[Start DATA TO USE]

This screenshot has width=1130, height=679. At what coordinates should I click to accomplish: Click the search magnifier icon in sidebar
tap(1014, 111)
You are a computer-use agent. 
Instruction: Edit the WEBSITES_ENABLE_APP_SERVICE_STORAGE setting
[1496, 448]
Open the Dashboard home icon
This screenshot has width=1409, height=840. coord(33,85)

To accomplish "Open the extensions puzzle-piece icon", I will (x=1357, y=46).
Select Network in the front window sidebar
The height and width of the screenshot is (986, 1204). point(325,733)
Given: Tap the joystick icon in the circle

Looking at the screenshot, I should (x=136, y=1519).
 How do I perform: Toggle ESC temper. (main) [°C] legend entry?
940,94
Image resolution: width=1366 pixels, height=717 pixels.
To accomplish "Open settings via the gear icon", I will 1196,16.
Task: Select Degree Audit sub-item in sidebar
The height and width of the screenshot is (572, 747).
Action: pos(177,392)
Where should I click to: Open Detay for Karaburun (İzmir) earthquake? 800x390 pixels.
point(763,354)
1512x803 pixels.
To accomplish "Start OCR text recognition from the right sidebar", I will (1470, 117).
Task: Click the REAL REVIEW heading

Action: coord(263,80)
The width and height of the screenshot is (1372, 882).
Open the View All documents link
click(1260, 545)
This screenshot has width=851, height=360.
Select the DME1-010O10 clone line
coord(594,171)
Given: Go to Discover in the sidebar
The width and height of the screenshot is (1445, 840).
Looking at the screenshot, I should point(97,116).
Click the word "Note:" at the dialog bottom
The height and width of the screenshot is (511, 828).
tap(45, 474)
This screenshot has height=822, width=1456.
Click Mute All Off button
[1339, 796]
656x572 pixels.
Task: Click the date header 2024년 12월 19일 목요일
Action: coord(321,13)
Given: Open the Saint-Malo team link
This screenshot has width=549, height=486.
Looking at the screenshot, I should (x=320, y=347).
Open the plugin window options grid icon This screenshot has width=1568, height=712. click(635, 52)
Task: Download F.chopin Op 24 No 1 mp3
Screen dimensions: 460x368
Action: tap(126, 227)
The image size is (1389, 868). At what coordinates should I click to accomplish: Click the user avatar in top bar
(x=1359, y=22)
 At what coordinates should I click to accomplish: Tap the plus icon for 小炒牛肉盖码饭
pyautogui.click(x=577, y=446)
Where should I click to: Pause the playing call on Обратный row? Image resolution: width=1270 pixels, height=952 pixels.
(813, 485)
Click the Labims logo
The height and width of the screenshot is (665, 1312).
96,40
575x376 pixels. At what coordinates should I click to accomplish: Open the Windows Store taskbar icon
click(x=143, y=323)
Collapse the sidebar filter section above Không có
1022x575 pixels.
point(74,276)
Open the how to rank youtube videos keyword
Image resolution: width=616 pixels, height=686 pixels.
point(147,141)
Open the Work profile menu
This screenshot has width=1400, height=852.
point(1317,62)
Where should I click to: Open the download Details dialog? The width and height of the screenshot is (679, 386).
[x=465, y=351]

[End DATA TO USE]

**TASK DESCRIPTION:**
Can you print every one of the records above again, line for line and unchanged?

**ANSWER FOR THE TASK:**
This screenshot has width=1130, height=679. At what coordinates should I click to accomplish: Click the search magnifier icon in sidebar
tap(1014, 111)
You are a computer-use agent. 
Instruction: Edit the WEBSITES_ENABLE_APP_SERVICE_STORAGE setting
[1496, 448]
Open the Dashboard home icon
This screenshot has width=1409, height=840. coord(33,85)

To accomplish "Open the extensions puzzle-piece icon", I will (x=1357, y=46).
Select Network in the front window sidebar
The height and width of the screenshot is (986, 1204). point(325,733)
Given: Tap the joystick icon in the circle

Looking at the screenshot, I should (x=136, y=1519).
 How do I perform: Toggle ESC temper. (main) [°C] legend entry?
940,94
Image resolution: width=1366 pixels, height=717 pixels.
To accomplish "Open settings via the gear icon", I will 1196,16.
Task: Select Degree Audit sub-item in sidebar
The height and width of the screenshot is (572, 747).
Action: pos(177,392)
Where should I click to: Open Detay for Karaburun (İzmir) earthquake? 800x390 pixels.
point(763,354)
1512x803 pixels.
To accomplish "Start OCR text recognition from the right sidebar", I will (1470, 117).
Task: Click the REAL REVIEW heading

Action: coord(263,80)
The width and height of the screenshot is (1372, 882).
Open the View All documents link
click(1260, 545)
This screenshot has width=851, height=360.
Select the DME1-010O10 clone line
coord(594,171)
Given: Go to Discover in the sidebar
The width and height of the screenshot is (1445, 840).
Looking at the screenshot, I should point(97,116).
Click the word "Note:" at the dialog bottom
The height and width of the screenshot is (511, 828).
tap(45, 474)
This screenshot has height=822, width=1456.
Click Mute All Off button
[1339, 796]
656x572 pixels.
Task: Click the date header 2024년 12월 19일 목요일
Action: coord(321,13)
Given: Open the Saint-Malo team link
This screenshot has width=549, height=486.
Looking at the screenshot, I should (x=320, y=347).
Open the plugin window options grid icon This screenshot has width=1568, height=712. click(635, 52)
Task: Download F.chopin Op 24 No 1 mp3
Screen dimensions: 460x368
Action: tap(126, 227)
The image size is (1389, 868). At what coordinates should I click to accomplish: Click the user avatar in top bar
(x=1359, y=22)
 At what coordinates should I click to accomplish: Tap the plus icon for 小炒牛肉盖码饭
pyautogui.click(x=577, y=446)
Where should I click to: Pause the playing call on Обратный row? Image resolution: width=1270 pixels, height=952 pixels.
(813, 485)
Click the Labims logo
The height and width of the screenshot is (665, 1312).
96,40
575x376 pixels. At what coordinates should I click to accomplish: Open the Windows Store taskbar icon
click(x=143, y=323)
Collapse the sidebar filter section above Không có
1022x575 pixels.
point(74,276)
Open the how to rank youtube videos keyword
Image resolution: width=616 pixels, height=686 pixels.
point(147,141)
Open the Work profile menu
This screenshot has width=1400, height=852.
point(1317,62)
Where should I click to: Open the download Details dialog? The width and height of the screenshot is (679, 386).
[x=465, y=351]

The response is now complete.